Work to complete: Put every line of the entries below into a numbered list, dropping any blank lines.

Records:
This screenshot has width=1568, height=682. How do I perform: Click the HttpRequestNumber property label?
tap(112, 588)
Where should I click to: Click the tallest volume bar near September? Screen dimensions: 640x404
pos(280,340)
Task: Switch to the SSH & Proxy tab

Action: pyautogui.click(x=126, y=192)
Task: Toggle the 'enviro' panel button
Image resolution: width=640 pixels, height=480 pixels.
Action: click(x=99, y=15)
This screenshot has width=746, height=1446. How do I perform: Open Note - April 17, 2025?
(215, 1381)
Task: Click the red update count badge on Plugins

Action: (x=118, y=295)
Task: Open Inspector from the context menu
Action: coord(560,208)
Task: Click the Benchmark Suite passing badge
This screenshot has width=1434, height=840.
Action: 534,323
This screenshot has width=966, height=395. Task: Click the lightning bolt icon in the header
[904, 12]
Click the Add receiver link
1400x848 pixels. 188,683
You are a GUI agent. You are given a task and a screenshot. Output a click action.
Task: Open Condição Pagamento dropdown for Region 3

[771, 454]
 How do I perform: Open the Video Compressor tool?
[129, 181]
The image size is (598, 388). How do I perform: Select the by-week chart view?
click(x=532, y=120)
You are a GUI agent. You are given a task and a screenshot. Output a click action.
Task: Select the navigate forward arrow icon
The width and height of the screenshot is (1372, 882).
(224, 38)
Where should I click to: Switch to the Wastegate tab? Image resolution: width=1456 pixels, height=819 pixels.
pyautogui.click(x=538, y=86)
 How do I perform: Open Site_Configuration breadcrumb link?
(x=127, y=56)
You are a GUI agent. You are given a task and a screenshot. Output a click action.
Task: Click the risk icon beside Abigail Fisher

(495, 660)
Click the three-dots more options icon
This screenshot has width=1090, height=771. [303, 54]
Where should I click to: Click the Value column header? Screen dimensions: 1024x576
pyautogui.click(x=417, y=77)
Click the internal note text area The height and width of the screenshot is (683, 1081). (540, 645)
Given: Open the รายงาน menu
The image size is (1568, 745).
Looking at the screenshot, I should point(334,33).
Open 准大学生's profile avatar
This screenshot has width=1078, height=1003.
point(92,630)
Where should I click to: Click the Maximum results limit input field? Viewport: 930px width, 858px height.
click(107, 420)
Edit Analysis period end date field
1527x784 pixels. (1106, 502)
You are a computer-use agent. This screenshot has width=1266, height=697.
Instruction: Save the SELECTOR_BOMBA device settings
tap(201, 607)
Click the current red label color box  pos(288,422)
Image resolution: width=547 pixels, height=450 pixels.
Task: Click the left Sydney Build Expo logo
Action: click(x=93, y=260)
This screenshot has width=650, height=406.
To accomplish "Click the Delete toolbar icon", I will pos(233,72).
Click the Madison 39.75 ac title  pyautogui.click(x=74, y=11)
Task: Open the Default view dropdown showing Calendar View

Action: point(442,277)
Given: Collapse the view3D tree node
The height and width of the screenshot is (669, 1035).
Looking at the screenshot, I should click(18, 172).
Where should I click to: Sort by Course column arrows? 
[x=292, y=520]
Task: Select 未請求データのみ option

Output of the task:
1. This screenshot has width=1568, height=682. How do I perform: Click the HttpRequestNumber property label?
2. tap(112, 588)
3. Where should I click to: Click the tallest volume bar near September? Screen dimensions: 640x404
4. pos(280,340)
5. Task: Switch to the SSH & Proxy tab
6. Action: pyautogui.click(x=126, y=192)
7. Task: Toggle the 'enviro' panel button
8. Image resolution: width=640 pixels, height=480 pixels.
9. Action: click(x=99, y=15)
10. This screenshot has width=746, height=1446. How do I perform: Open Note - April 17, 2025?
11. (215, 1381)
12. Task: Click the red update count badge on Plugins
13. Action: (x=118, y=295)
14. Task: Open Inspector from the context menu
15. Action: coord(560,208)
16. Task: Click the Benchmark Suite passing badge
17. This screenshot has width=1434, height=840.
18. Action: 534,323
19. This screenshot has width=966, height=395. Task: Click the lightning bolt icon in the header
20. [904, 12]
21. Click the Add receiver link
22. 1400x848 pixels. 188,683
23. You are a GUI agent. You are given a task and a screenshot. Output a click action.
24. Task: Open Condição Pagamento dropdown for Region 3
25. [771, 454]
26.  How do I perform: Open the Video Compressor tool?
27. [129, 181]
28. The image size is (598, 388). How do I perform: Select the by-week chart view?
29. click(x=532, y=120)
30. You are a GUI agent. You are given a task and a screenshot. Output a click action.
31. Task: Select the navigate forward arrow icon
32. The width and height of the screenshot is (1372, 882).
33. (224, 38)
34. Where should I click to: Switch to the Wastegate tab? Image resolution: width=1456 pixels, height=819 pixels.
35. pyautogui.click(x=538, y=86)
36.  How do I perform: Open Site_Configuration breadcrumb link?
37. (x=127, y=56)
38. You are a GUI agent. You are given a task and a screenshot. Output a click action.
39. Task: Click the risk icon beside Abigail Fisher
40. (495, 660)
41. Click the three-dots more options icon
42. This screenshot has width=1090, height=771. [303, 54]
43. Where should I click to: Click the Value column header? Screen dimensions: 1024x576
44. pyautogui.click(x=417, y=77)
45. Click the internal note text area The height and width of the screenshot is (683, 1081). (540, 645)
46. Given: Open the รายงาน menu
47. The image size is (1568, 745).
48. Looking at the screenshot, I should point(334,33).
49. Open 准大学生's profile avatar
50. This screenshot has width=1078, height=1003.
51. point(92,630)
52. Where should I click to: Click the Maximum results limit input field? Viewport: 930px width, 858px height.
53. click(107, 420)
54. Edit Analysis period end date field
55. 1527x784 pixels. (1106, 502)
56. You are a computer-use agent. This screenshot has width=1266, height=697.
57. Instruction: Save the SELECTOR_BOMBA device settings
58. tap(201, 607)
59. Click the current red label color box  pos(288,422)
60. Image resolution: width=547 pixels, height=450 pixels.
61. Task: Click the left Sydney Build Expo logo
62. Action: click(x=93, y=260)
63. This screenshot has width=650, height=406.
64. To accomplish "Click the Delete toolbar icon", I will pos(233,72).
65. Click the Madison 39.75 ac title  pyautogui.click(x=74, y=11)
66. Task: Open the Default view dropdown showing Calendar View
67. Action: point(442,277)
68. Given: Collapse the view3D tree node
69. The height and width of the screenshot is (669, 1035).
70. Looking at the screenshot, I should click(18, 172).
71. Where should I click to: Sort by Course column arrows? 
72. [x=292, y=520]
73. Task: Select 未請求データのみ option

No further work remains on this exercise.